Als Herodes lieferte der Tenor Günter Neumann eine fast tiefenpsychologische Studie des innerlich zerrissenen, zwischen Heidentum und Gottesglauben schwankenden Tetrarchen ab (1995-2006). Auch die Herodias war recht oft hochkarätig besetzt, so neben den bereits erwähnten Sängerinnen Silja und Kwon Mignon Dunn (1971), Astrid Varnay (1973) Helga Dernesch (1980) oder Hanna Schwarz (1995-2006). Letztere hatte 1973 bereits den Pagen gesungen. Neben Lawrence Winters bleiben mit der Partie des Jochanaan noch Ingvar Wixell (1971), Donald McIntyre (1975), Andrzej Dobber (2011) und Wolfgang Koch (2016) zu erwähnen.
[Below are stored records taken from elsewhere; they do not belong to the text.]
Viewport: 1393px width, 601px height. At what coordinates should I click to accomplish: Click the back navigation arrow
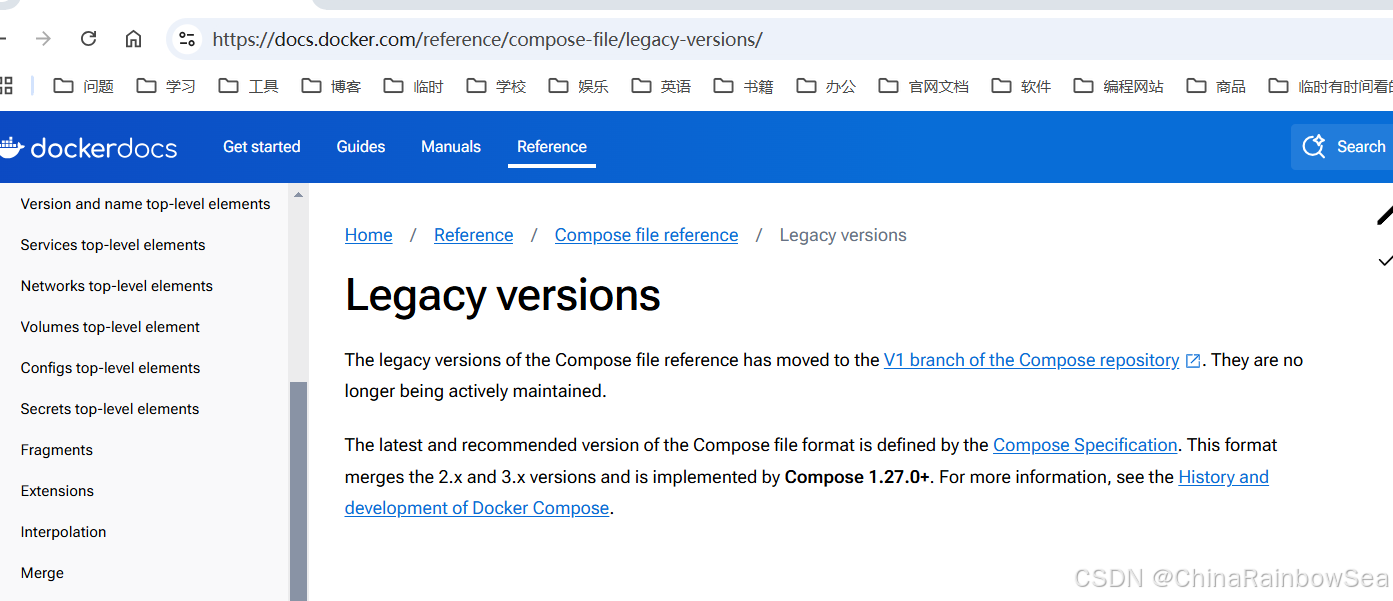coord(2,38)
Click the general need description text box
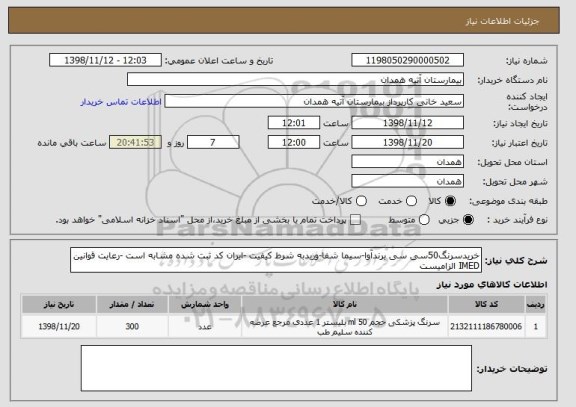The height and width of the screenshot is (407, 576). (x=276, y=260)
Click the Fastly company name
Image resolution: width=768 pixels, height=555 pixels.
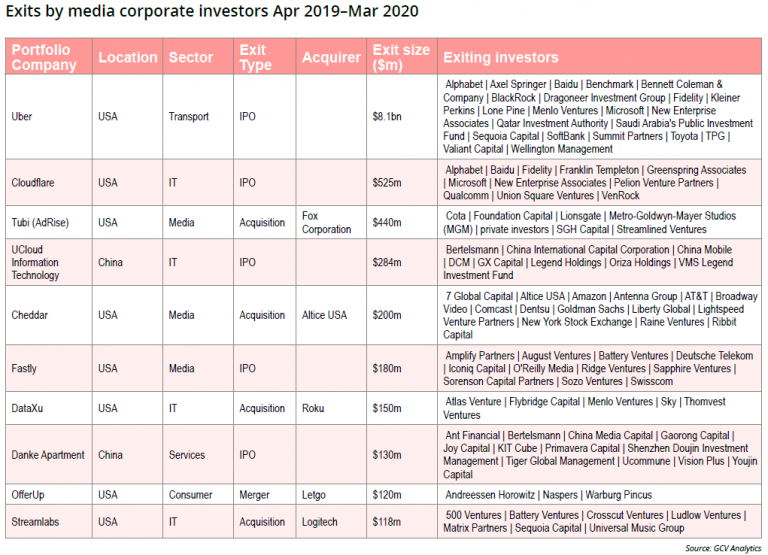click(x=24, y=368)
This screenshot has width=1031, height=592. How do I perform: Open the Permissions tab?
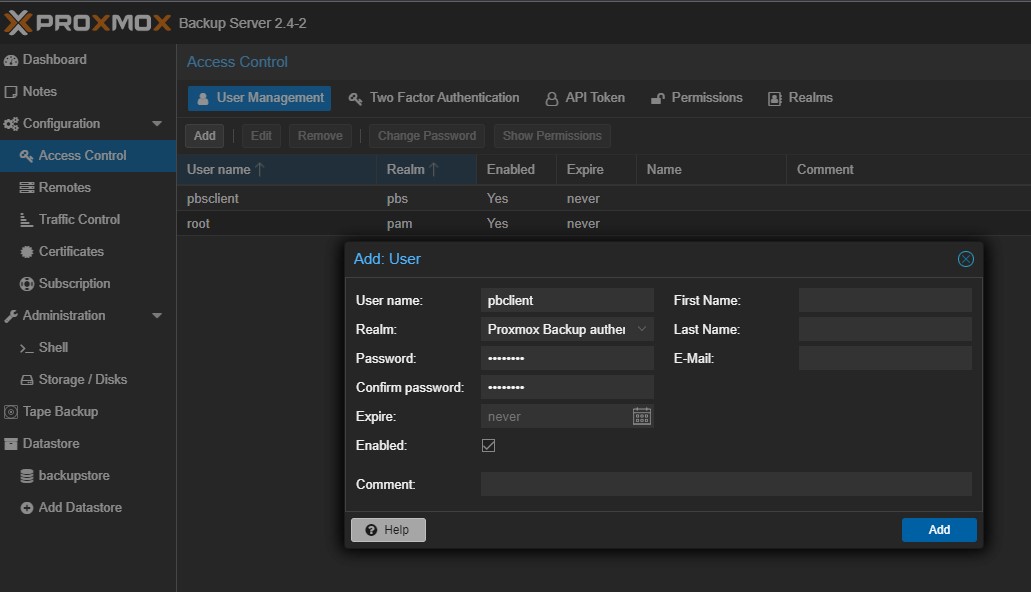(x=697, y=98)
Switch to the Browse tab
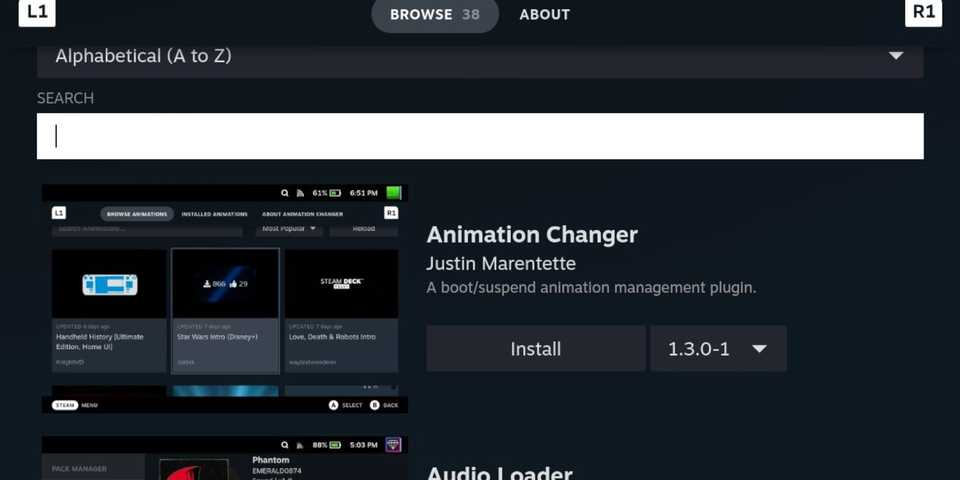The image size is (960, 480). click(434, 15)
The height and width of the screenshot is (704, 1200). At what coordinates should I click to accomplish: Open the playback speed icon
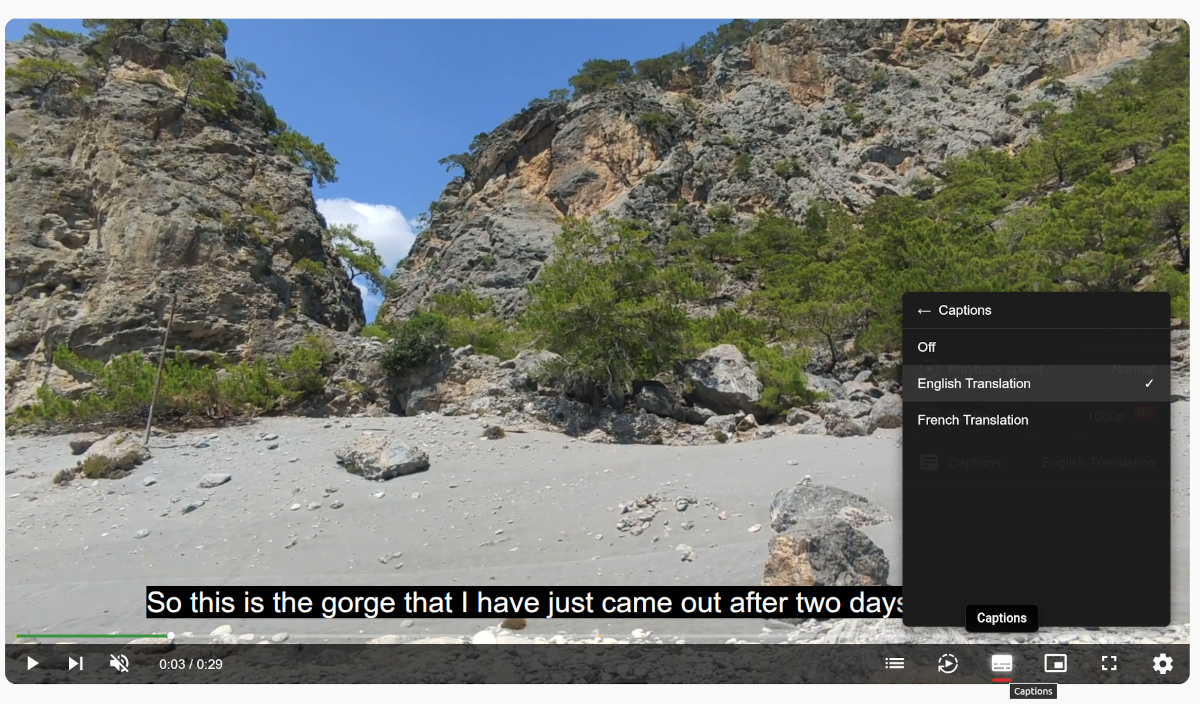tap(948, 663)
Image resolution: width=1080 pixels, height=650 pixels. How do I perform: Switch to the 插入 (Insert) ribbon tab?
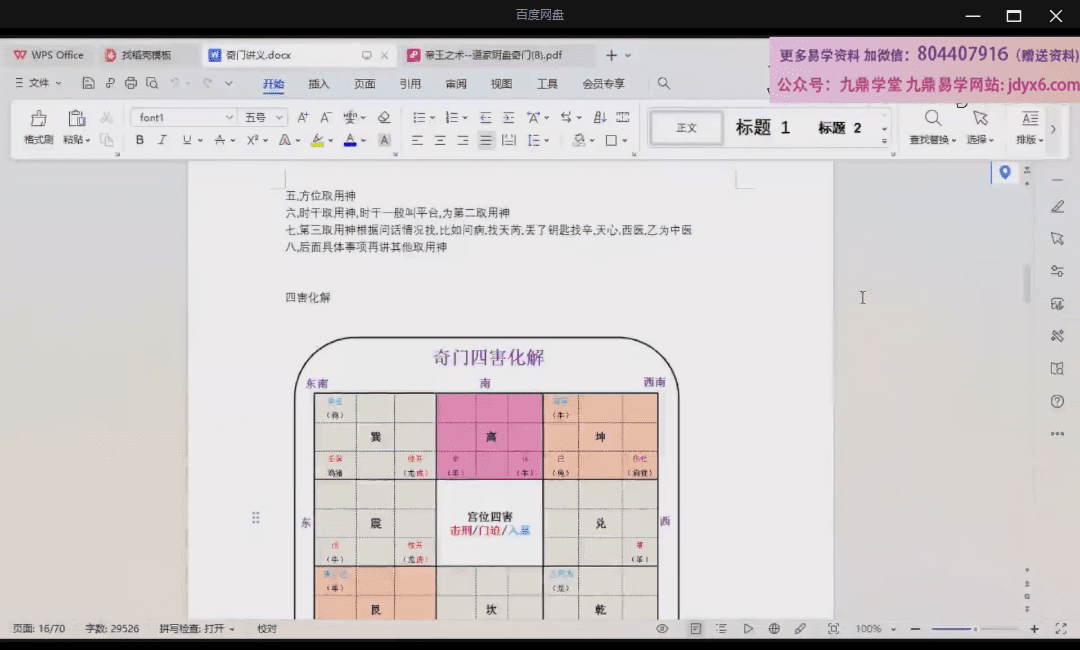click(x=319, y=84)
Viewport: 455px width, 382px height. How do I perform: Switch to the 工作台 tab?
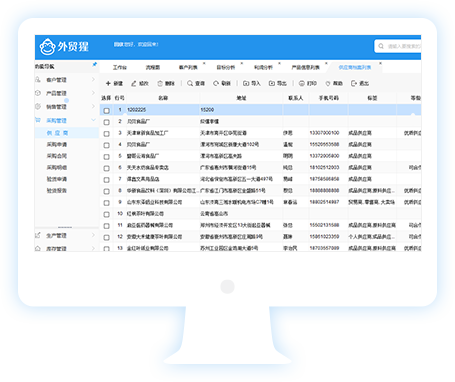click(119, 67)
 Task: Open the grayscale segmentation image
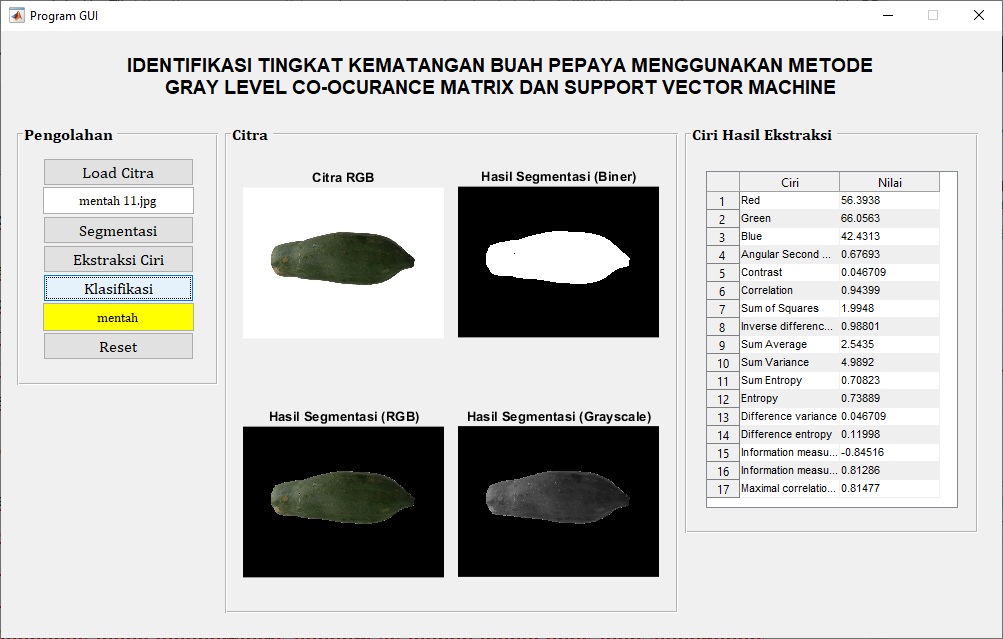(x=558, y=501)
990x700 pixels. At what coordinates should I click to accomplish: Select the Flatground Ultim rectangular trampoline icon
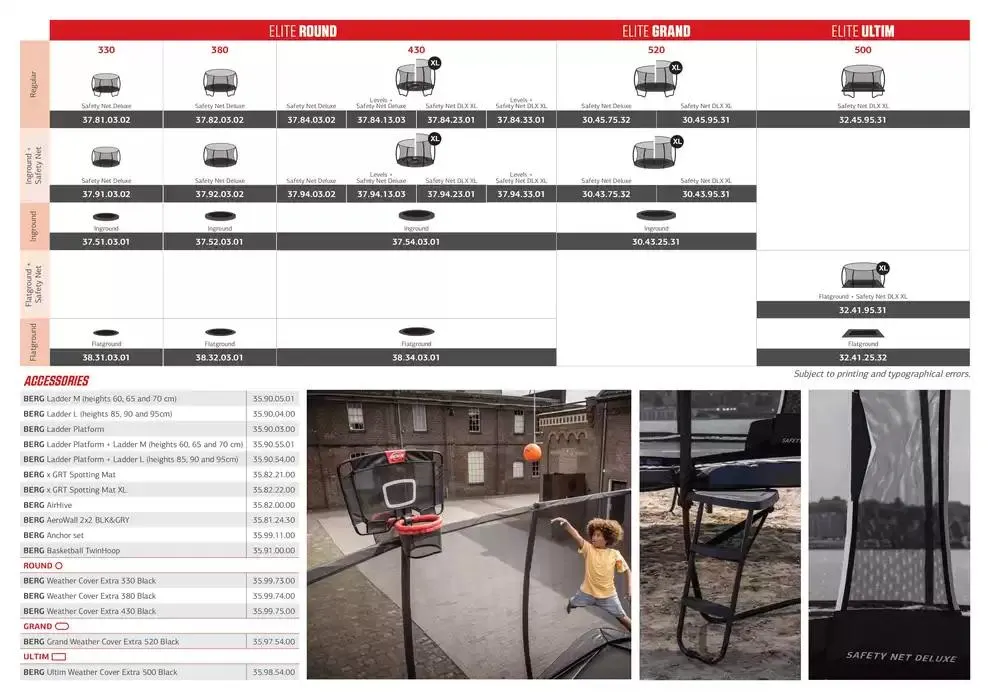[x=862, y=333]
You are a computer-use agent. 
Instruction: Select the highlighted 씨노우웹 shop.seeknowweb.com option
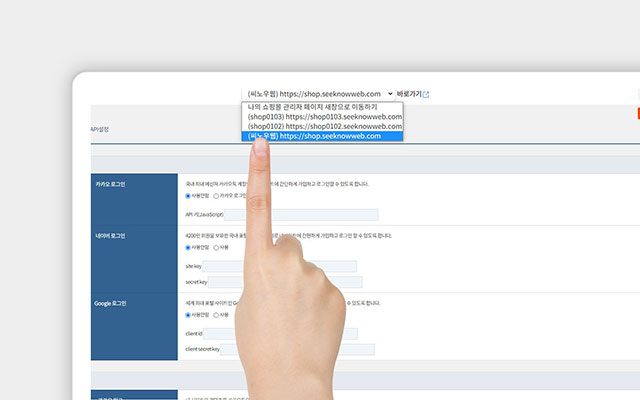[324, 136]
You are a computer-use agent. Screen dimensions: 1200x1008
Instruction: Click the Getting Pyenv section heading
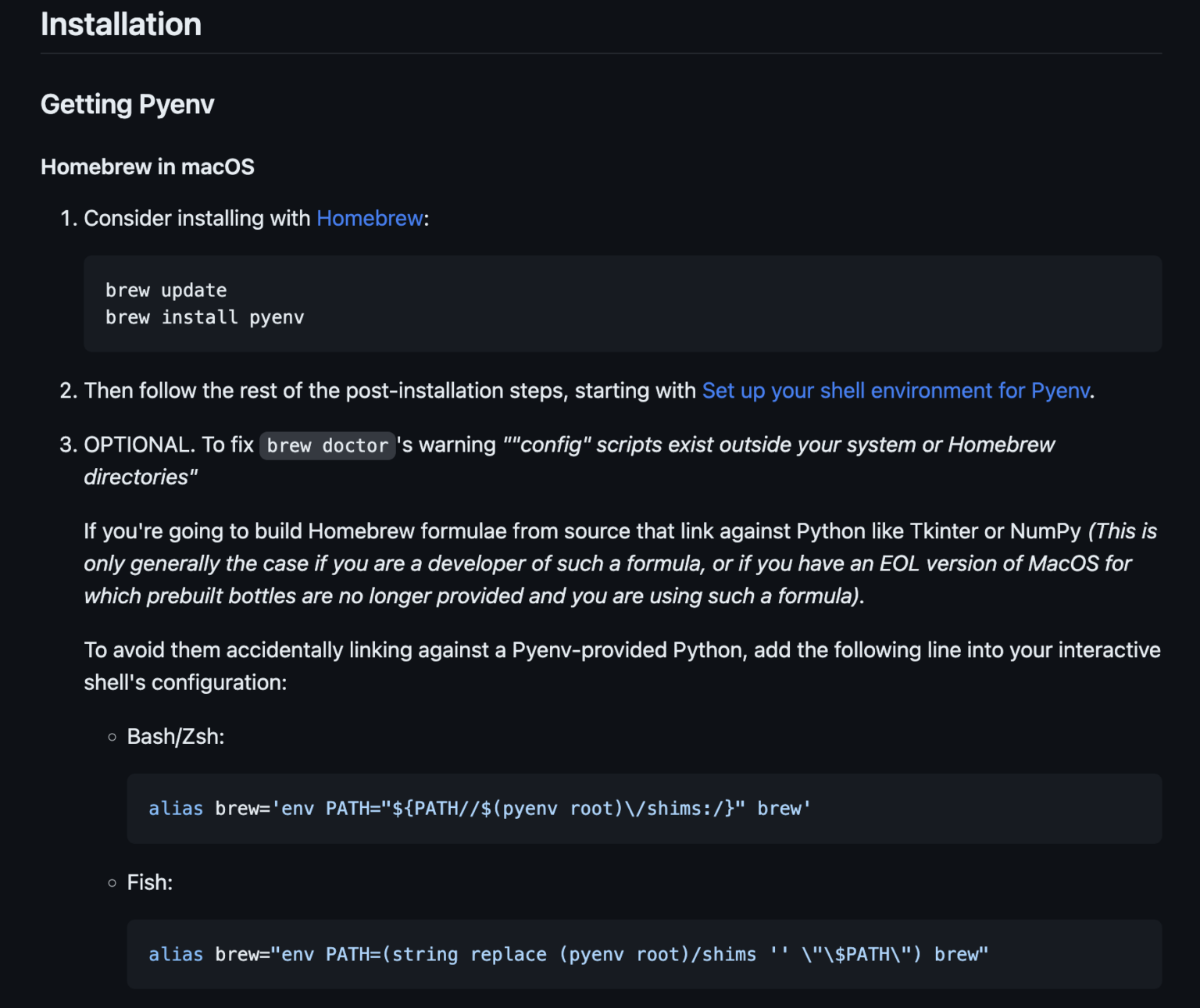(x=127, y=104)
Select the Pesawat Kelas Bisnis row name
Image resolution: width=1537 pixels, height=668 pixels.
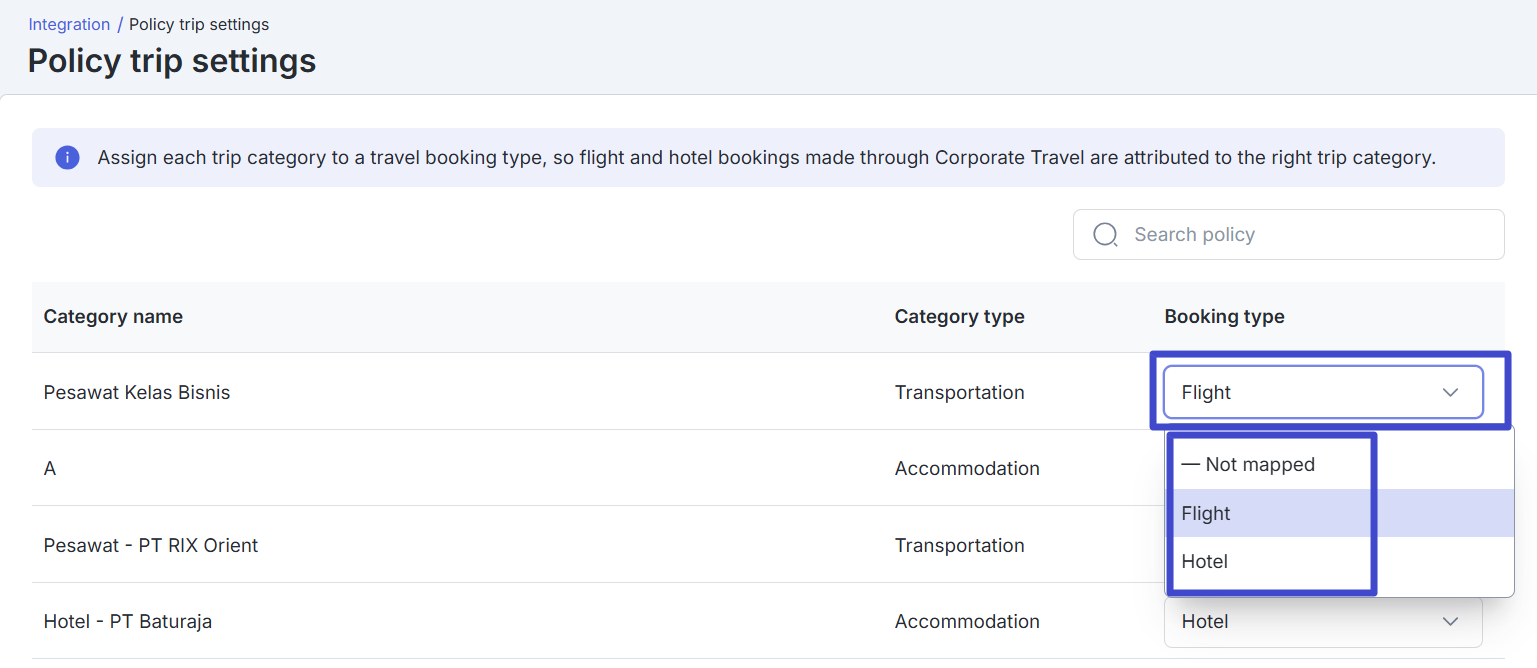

Zur Oper: Die Handlung ist morbide wie sonst wohl in keiner anderen Oper, die faszinierende Komposition hilft darüber hinweg. Die Geschichte basiert auf dem Markus-Evangelium über den Tod Johannes des Täufers. Gustave Flaubert nahm sich des Themas mit einer Herodias-Erzählung (1877) an, auf die wiederum Oscar Wilde (1891) zurückgriff. Strauss (1905) modifizierte das Stück und konzentrierte sich stärker auf das ambivalente Seelenleben der Protagonistin. Sich Hineinzufühlen gelingt aber kaum, Salome bleibt als Mensch zumindest mir unter der berauschenden, überformenden Komposition verborgen. Sätze wie „Die das Innere der Heldin offenbarende Metaphorik ist eine apotheotische Beschwörung der Jungfräulichkeit“ (Horst Fritz, Programmheft der Hamburgischen Staatsoper, 1995) oder „Im ganzen wäre es angebracht, Salome als Ausdruck einer musikalischen Idee des Dyonysisch-Musikalischen zu betrachten, als Feier des tragisch-dionysischen Zustandes, den man zu Beginn unseres Jahrhunderts in vielerlei künstlerischer Gestalt beschwor“ (Wolfgang Krebs, s.o.) bleiben mir fremd. Verständlicher ist da schon Alfred Kerrs (s.o.) Anmerkung über Strauss‘ Komposition: „Das Stahlgerüst Wildes umkleidet er mit Leuchtgestein und vielen Dolden. Also: Wilde enthüllt, Strauss umhüllt. Wilde spart; Strauss spendet“. Und diese Umhüllung ist wirklich genial und verdrängt das Morbide dieser Oper.